CAMBODIA’s government is considering the implementation of strict lese majeste laws such as exist in neighbouring Thailand, which would criminalise perceived criticism of the Southeast Asian nation’s monarchy.
The Kingdom’s Interior Minister Sar Kheng held a discussion on the issue on Wednesday and how to better “protect” its royal family by altering parts of the criminal code, reported the Phnom Penh Post.
“Some other countries already have such a law, like Thailand, Japan and the Netherlands. We are also a monarchy, but there is no article for that,” said an Interior Ministry spokesman.
The announcement comes amid a crackdown by Hun Sen’s government against political opposition, the media and the NGO sector. Last month, the government successfully dissolved the major opposition force, the Cambodian National Rescue Party (CNRP).

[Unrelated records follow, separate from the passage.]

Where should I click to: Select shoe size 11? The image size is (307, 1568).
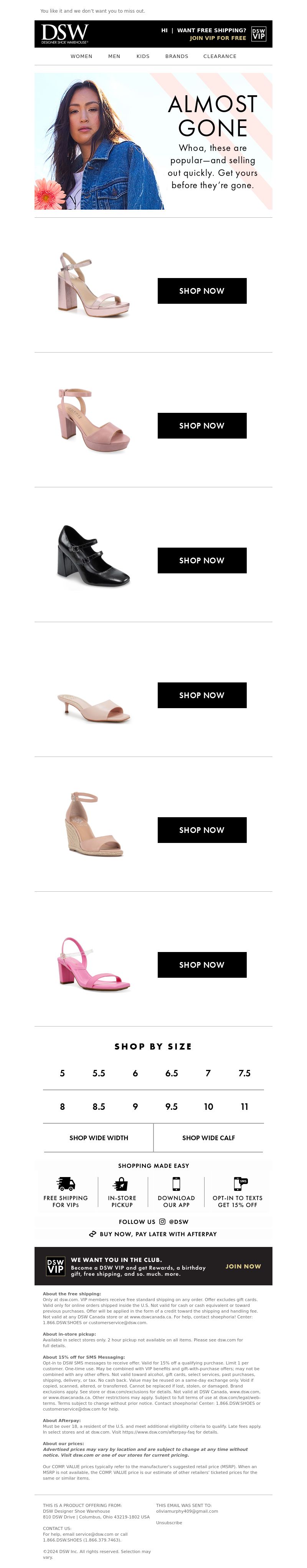244,1106
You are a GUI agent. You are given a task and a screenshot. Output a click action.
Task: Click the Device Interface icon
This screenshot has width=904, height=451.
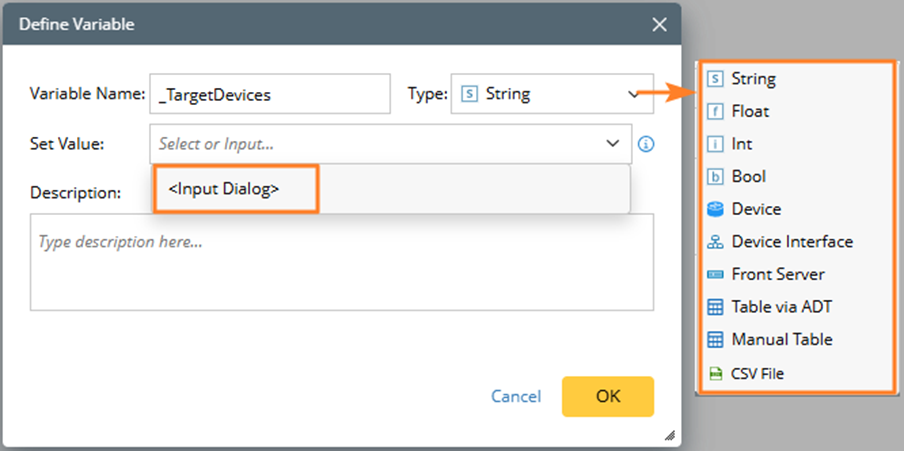(x=715, y=241)
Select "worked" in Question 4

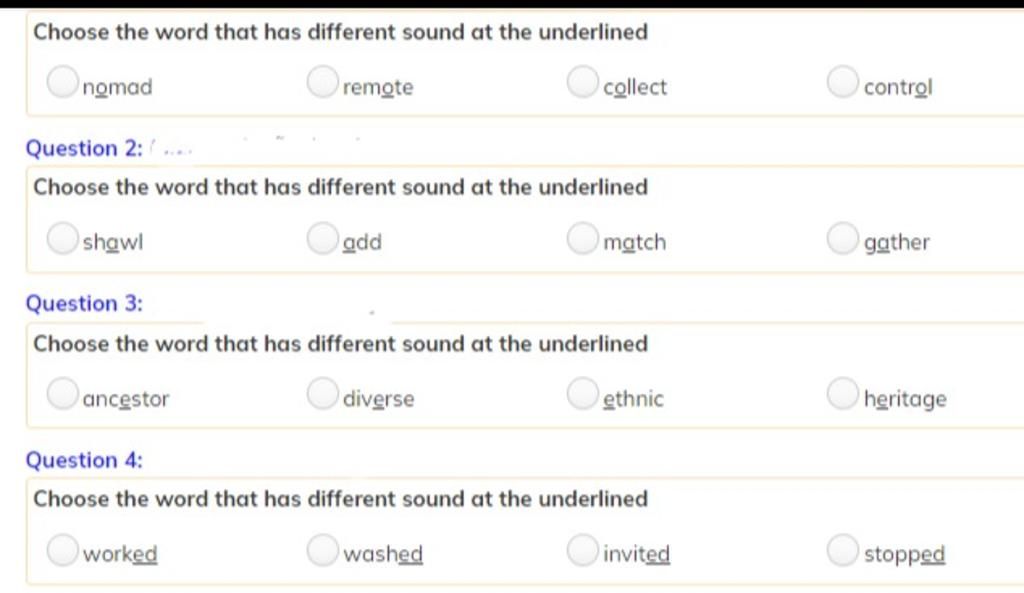coord(63,550)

It had previously shuttered the US-funded NGO the National Democratic Institute and forced closure of the Cambodia Daily newspaper. The Bangkok Post reported on Monday that the Cambodian Information Ministry had shut down a further 330 print media outlets.
In Thailand, lese majeste carries a minimum penalty of three to 15 years imprisonment. The draconian laws have been widely criticised as a means to suppress dissent – particularly because their application has risen significantly since the Thai military seized power in a coup in 2014.
In June, for example, one man was sentenced to 35 years in prison for posting photos and videos of the royal family on Facebook.
“In the case of Cambodia, where the Prime Minister is symbolically endorsed by the king, then a broad reading of lese majeste could mean that courts could go after anyone critical of Hun Sen and lock them up for several years because of purported violations of a lese majeste code,” Paul Chambers, an international relations lecturer at Naresuan University in Thailand told the Phnom Penh Post.
The country’s ex-Deputy Prime Minister Lu Lay Sreng already faces a lawsuit, filed by Hun Sen in October, for insulting King Norodom Sihamoni as a “castrated chicken” for not getting involved in Cambodia’s political situation during a secretly recorded phone conversation.
“If a Thailand-type lese majeste law does become part of Cambodia’s legal code, then we can expect that regime opponents such as Sam Rainsy, Kem Sokha, Mu Sochua and even foreign opponents of Hun Sen would be either tried or tried in absentia under this law as a means of silencing dissent,” Chambers added.